Mosses are different from vascular plants. They have roots and leaves, but their roots are different, with root-like growths called rhizoids that anchor them to the soil surface.
“Mosses don’t have the plumbing that an ordinary plant has, called a xylem and a phloem, which water moves through,” Dr Eldridge says.
“But moss survives by picking up water from the atmosphere. And some mosses, like the ones in the dry parts of Australia, curl when they get dry, but they don’t die – they live in suspended animation forever. We’ve taken mosses out of a packet after 100 years, squirted them with water, and watched them come to life. Their cells don’t disintegrate like ordinary plants do.”
Without moss, our ecosystems would be in big trouble, says Dr Eldridge. He is amazed that people often see moss as a problem in urban settings when it’s actually playing an important role in nature.
“People think if moss is growing on soil it means the soil is sterile or has something wrong with it. But it’s actually doing great things, you know, in terms of the chemistry of the soil, like adding more carbon and nitrogen, as well as being primary stabilizers when you get lots of disturbance.”
He says when you lose moss through land clearing or natural disturbances, you lose the ability to hold the soil together, leading to erosion.
“And it means you’re going to lose nutrients, you’re going to lose habitat for microbes, the whole system becomes destabilized.”
Moss can even come to the rescue in disturbed ecosystems. Dr. Eldridge points to research examining the area around Mount St Helens Volcano following a devastating eruption in the early 1980s.

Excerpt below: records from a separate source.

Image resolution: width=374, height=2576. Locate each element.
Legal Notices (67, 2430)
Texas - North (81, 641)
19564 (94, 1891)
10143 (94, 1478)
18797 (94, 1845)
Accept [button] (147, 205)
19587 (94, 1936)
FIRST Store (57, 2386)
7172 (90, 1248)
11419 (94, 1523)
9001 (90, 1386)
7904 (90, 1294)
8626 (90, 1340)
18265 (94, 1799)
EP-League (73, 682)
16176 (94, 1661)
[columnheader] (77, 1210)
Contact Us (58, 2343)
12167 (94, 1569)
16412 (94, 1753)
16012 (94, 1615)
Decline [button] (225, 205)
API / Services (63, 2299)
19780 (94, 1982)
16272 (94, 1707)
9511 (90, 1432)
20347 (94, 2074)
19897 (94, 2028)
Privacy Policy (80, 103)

Most of the flora and fauna were denuded near the eruption site, but researchers who tracked how life returned to the mountain noticed that mosses were among the first forms of life to reappear.
“The first things to come back were cyanobacteria, blue-green algae, because they’re very primitive, and then mosses came back,” he says.

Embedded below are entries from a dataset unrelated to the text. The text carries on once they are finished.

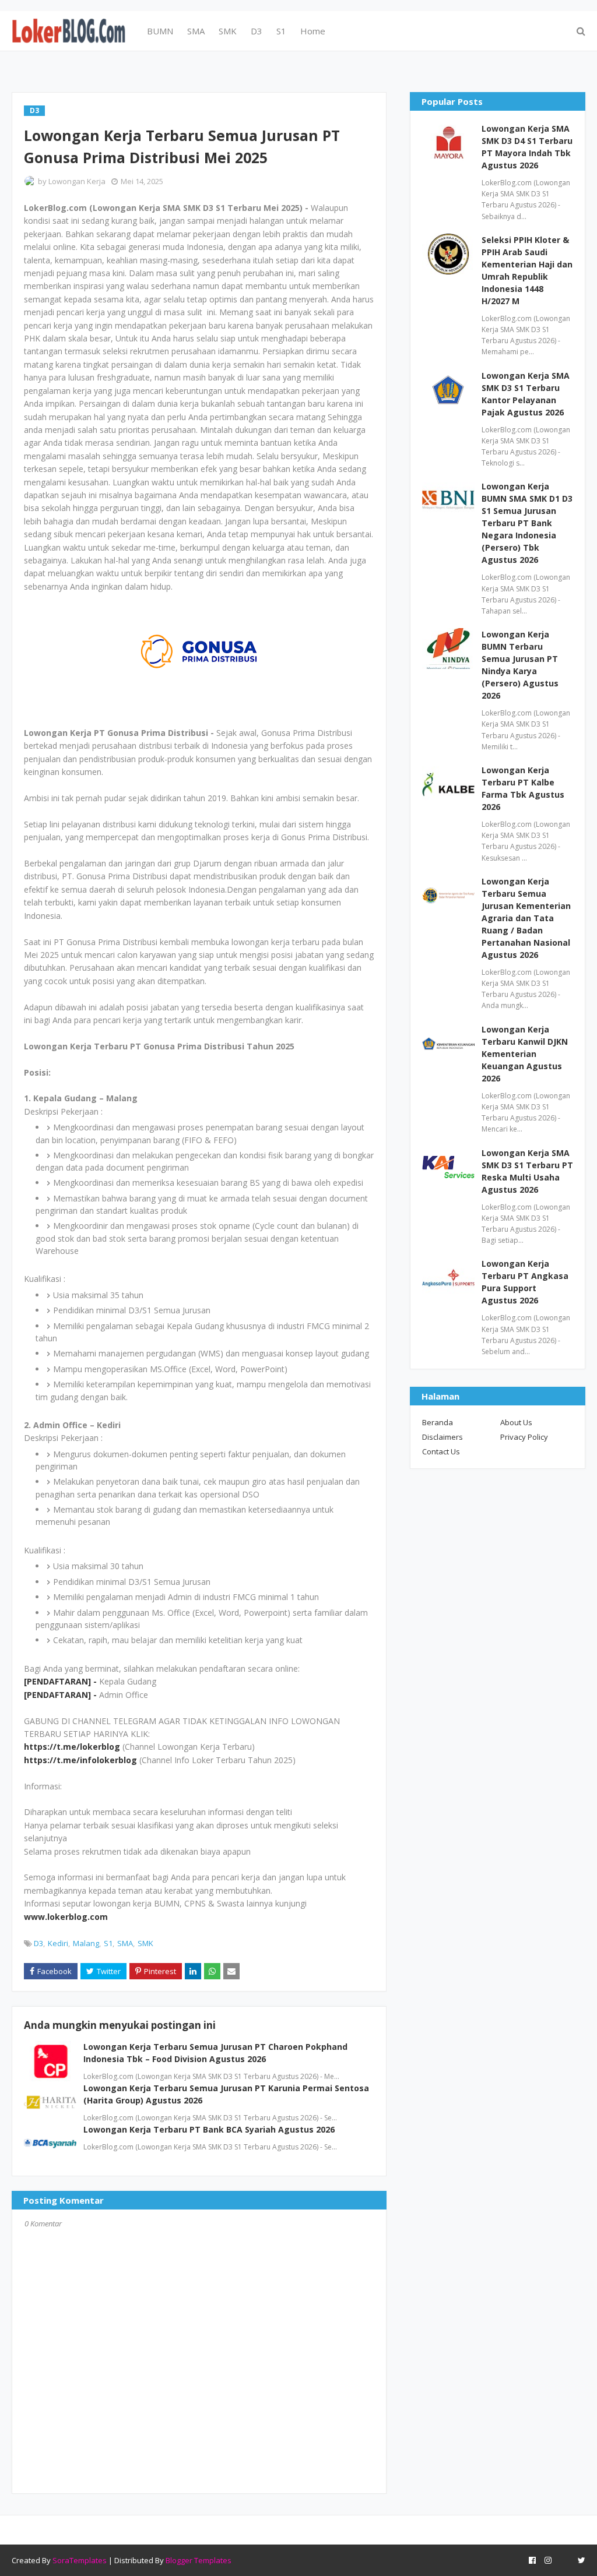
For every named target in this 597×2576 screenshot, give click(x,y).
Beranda (437, 1422)
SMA (125, 1943)
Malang (86, 1943)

“What we show in our research is that where you have mosses you have a greater level of soil health, such as more carbon and more nitrogen. So they’re helping to prime the soil for the return of trees, shrubs, and grasses, that eventually end up getting out-competed in the process. So they’re the first guys that get in there and fix things up and then first to leave.”
Future research aims to examine whether urban mosses can create healthy soils as effectively as those growing in natural areas.
“We are also keen to develop strategies to reintroduce mosses into degraded soils to speed up the regeneration process,” Dr Eldridge says. “Mosses may well provide the perfect vehicle to kick start the recovery of severely degraded urban and natural area soils.”
Reference: “The global contribution of soil mosses to ecosystem services” by David J. Eldridge, Emilio Guirado, Peter B. Reich, Raúl Ochoa-Hueso, Miguel Berdugo, Tadeo Sáez-Sandino, José L. Blanco-Pastor, Leho Tedersoo, César Plaza, Jingyi Ding, Wei Sun, Steven Mamet, Haiying Cui, Ji-Zheng He, Hang-Wei Hu, Blessing Sokoya, Sebastian Abades, Fernando Alfaro, Adebola R. Bamigboye, Felipe Bastida, Asunción de los Ríos, Jorge Durán, Juan J. Gaitan, Carlos A. Guerra, Tine Grebenc, Javier G. Illán, Yu-Rong Liu, Thulani P. Makhalanyane, Max Mallen-Cooper, Marco A. Molina-Montenegro, José L. Moreno, Tina U. Nahberger, Gabriel F. Peñaloza-Bojacá, Sergio Picó, Ana Rey, Alexandra Rodríguez, Christina Siebe, Alberto L. Teixido, Cristian Torres-Díaz, Pankaj Trivedi, Juntao Wang, Ling Wang, Jianyong Wang, Tianxue Yang, Eli Zaady, Xiaobing Zhou, Xin-Quan Zhou, Guiyao Zhou, Shengen Liu and Manuel Delgado-Baquerizo, 1 May 2023, Nature Geoscience.
The study was funded by the British Ecological Society, the Hermon Slade Foundation, the Spanish Ministry of Science, the European Research Council, the AEI Project, the Program for Introducing Talents to Universities, the Slovenian Research Agency, and the NSF Biological Integration Institutes.